A new open-source tool called Orbit landed on Hacker News this week with a straightforward pitch: stop trusting your AI coding agent's word for anything. The project, developed by the team at human-again, positions itself as "mission control" for AI agents—adding structured loops, validation gates, rubric-based scoring, and checkpoint resumability to workflows that currently rely on vibes and crossed fingers.
The Agent Reliability Problem
If you've shipped code with an LLM agent, you've seen it. You ask the agent to fix an auth bug. It responds 'Done!' You ask if tests passed. 'All passing!' Then you run them yourself: red across the board. Orbit's creators call this "drift"—the gap between what the agent claims and what's actually true. The tool's core philosophy is simple: if the agent can't prove its work, the orbit doesn't close. Orbit wraps every agent task in a bounded loop that enforces evidence-based completion. Each cycle selects from a priority-sorted backlog (respecting dependency order), hands the task to your chosen agent adapter, runs real validation commands like pytest or lint checks, scores results against a rubric evaluating task focus and change signal, then either loops for retry or advances to review before writing telemetry artifacts.

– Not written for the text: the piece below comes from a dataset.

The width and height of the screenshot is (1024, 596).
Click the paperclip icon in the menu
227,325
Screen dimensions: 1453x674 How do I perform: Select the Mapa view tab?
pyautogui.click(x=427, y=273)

Adapter-Based Architecture
Orbit ships adapters for Claude Code, OpenAI Codex CLI, Cursor, and any agent that reads stdin and writes JSON. A MockAgentAdapter enables deterministic local testing without API keys. The adapter contract requires just two methods: prepare_prompt() and run_agent(), returning an AgentResult with status, changed files, notes, metadata, and raw output. This means swapping between agents takes minutes, not hours—critical for teams evaluating different models or running multi-agent handoffs where one agent implements and another reviews.
Real-World Use Cases
The project targets six primary workflows: nightly bug triage against failing CI jobs, incremental feature delivery from a structured backlog.json file, automated code health checks scheduled overnight with cost caps via max_estimated_cost_usd, self-healing repositories where Orbit auto-fixes known flaky tests or broken migrations, dependency upgrades run in order with validation after each bump, and multi-agent pipelines using different adapters for implementation, review, and deployment stages.
Demos and Getting Started
Two replay demos are included: 'auth-rescue' (Orbit catches a real auth bug introduced into the codebase) and 'issue-search' (a scoped search feature validated against tests). Both run with MOCK=1 for deterministic execution without API keys. Setup requires dropping three files in your project—mission.md defining goals, agent-rules.md for coding standards, and backlog.json specifying tasks with acceptance criteria—then launching via orchestrator.py.
Key Takeaways
- Orbit forces agents to prove work through real validation gates before closing loops
- Adapter-based design supports Claude Code, Codex CLI, Cursor, and any JSON-capable agent
- Checkpoint resumability prevents lost progress on long-running missions
- Built-in budget controls cap runs, failures, and estimated cost per session
- Full telemetry artifacts (agent-result.json, evaluation.json, review.json) enable post-mortem analysis
The Bottom Line
Orbit is tackling a real pain point that anyone who's debugged an agent's confident lies can appreciate. Whether the structured loop overhead pays off depends on your workflow scale—but for teams running agents against substantial backlogs, the audit trail and validation gates alone justify the harness. Watch this one.